Caches Do Not Affect Big Oh Time Complexity

Cached data can be accessed much faster than data from the lower levels of the memory hierarchy, such as hard disks. The BigOh notation, used to formally quantify the time complexity of algorithms, ignores improvements which only increase the speed of the algorithm by a constant factor, relative to the size of the input.

It can be argued that caches do not affect BigOh time complexity, because each cache miss causes a constant time penalty. This penalty is the time it takes for reading a block from the disk. Depending on the current position of the head and on the position of the block on the disk, this operation may require time proportional to the size of the disk in the worst case, but this size does not depend on the size of the input... unless your input is larger than your disk.

Thus, caches do matter for AlgorithmsDealingWithMassiveData, but you can probably ignore the issue of locality when analysing your latest version of QuickSort (unless you want to take constant factors into account, and we often do).

The issue is similar to the common approximation that multiplication takes O(1) time: this approximation is only valid for integers which fit into your machine's registers. If you need to use BigIntegers, then you shouldn't assume that multiplications take constant time.

The rest of this page is a ViolentAgreement. All participants here agree that CachesDoNotAffectBigOhTimeComplexity, but they all think the other is wrong in their analysis.

For an introduction, see: http://www.dunkel.dk/thesis/thesis.pdf. It explains a lot more than is required here, but it is a good introduction to the subject.

Before you go reading a 133 page PhD thesis on new work to extend old theory, you need to go brush up on your old theory. There is obviously a large amount of work remaining for the future; what you don't seem to understand is that the old theory is not wrong.

Sorry, I shouldn't have said wrong. I should have said "does not currently apply to memory hierarchies built using HardwareCaches". Even the fact that they are HardwareCaches is probably irrelevant, since the important aspect is that algorithms are CacheOblivious?. -- GuillermoSchwarz

The short scoop is that BigOh assumes theoretically infinite scaling, but caching is by definition fixed (limited). The only place I see it making a BigOh difference is perhaps if locality is used to look-up similar things and that locality (distance) does not scale the same as the "outer" factor.
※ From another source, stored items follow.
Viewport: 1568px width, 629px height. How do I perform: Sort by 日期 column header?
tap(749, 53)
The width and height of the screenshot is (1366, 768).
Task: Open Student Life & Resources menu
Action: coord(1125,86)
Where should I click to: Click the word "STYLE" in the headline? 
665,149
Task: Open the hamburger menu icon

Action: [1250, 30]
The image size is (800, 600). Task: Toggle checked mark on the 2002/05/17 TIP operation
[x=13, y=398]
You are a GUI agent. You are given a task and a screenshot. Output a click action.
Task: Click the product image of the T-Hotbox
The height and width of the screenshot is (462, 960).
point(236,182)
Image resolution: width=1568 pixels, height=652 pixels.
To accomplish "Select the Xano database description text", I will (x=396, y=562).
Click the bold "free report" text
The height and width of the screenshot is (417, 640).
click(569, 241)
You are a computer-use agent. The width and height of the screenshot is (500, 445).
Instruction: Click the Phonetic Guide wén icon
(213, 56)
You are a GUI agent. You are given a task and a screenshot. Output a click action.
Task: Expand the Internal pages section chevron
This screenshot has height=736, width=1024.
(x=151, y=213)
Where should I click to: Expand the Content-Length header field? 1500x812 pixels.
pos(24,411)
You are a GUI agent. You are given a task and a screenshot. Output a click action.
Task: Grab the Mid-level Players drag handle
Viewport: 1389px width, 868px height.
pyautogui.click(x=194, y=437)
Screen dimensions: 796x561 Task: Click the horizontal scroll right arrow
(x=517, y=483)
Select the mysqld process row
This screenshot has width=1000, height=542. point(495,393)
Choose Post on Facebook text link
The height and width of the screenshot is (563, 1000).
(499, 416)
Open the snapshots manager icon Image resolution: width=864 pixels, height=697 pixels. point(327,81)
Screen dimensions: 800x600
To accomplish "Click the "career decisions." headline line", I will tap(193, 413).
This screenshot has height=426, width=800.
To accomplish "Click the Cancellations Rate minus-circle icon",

No, it applies there too; with or without hardware cache, one can do a traditional complexity analysis of any sorting algorithm and get a correct result that does not depend on whether you have a hardware cache, or which processor you're running on.

You are correct that there are additional speedups/slowdowns due to cache (and cpu, and other factors), but this is all on top of the basic O(n) analysis itself, and all of those things are very well known, and have been known for a very, very long time.

You are mistaken in thinking that these concerns that you are raising somehow supersede traditional complexity analysis. They do not, even though they are important. I've worked for decades on speeding things up, and I can assure you I've always been very concerned with caching issues. But only after I've resolved the O(n) issues.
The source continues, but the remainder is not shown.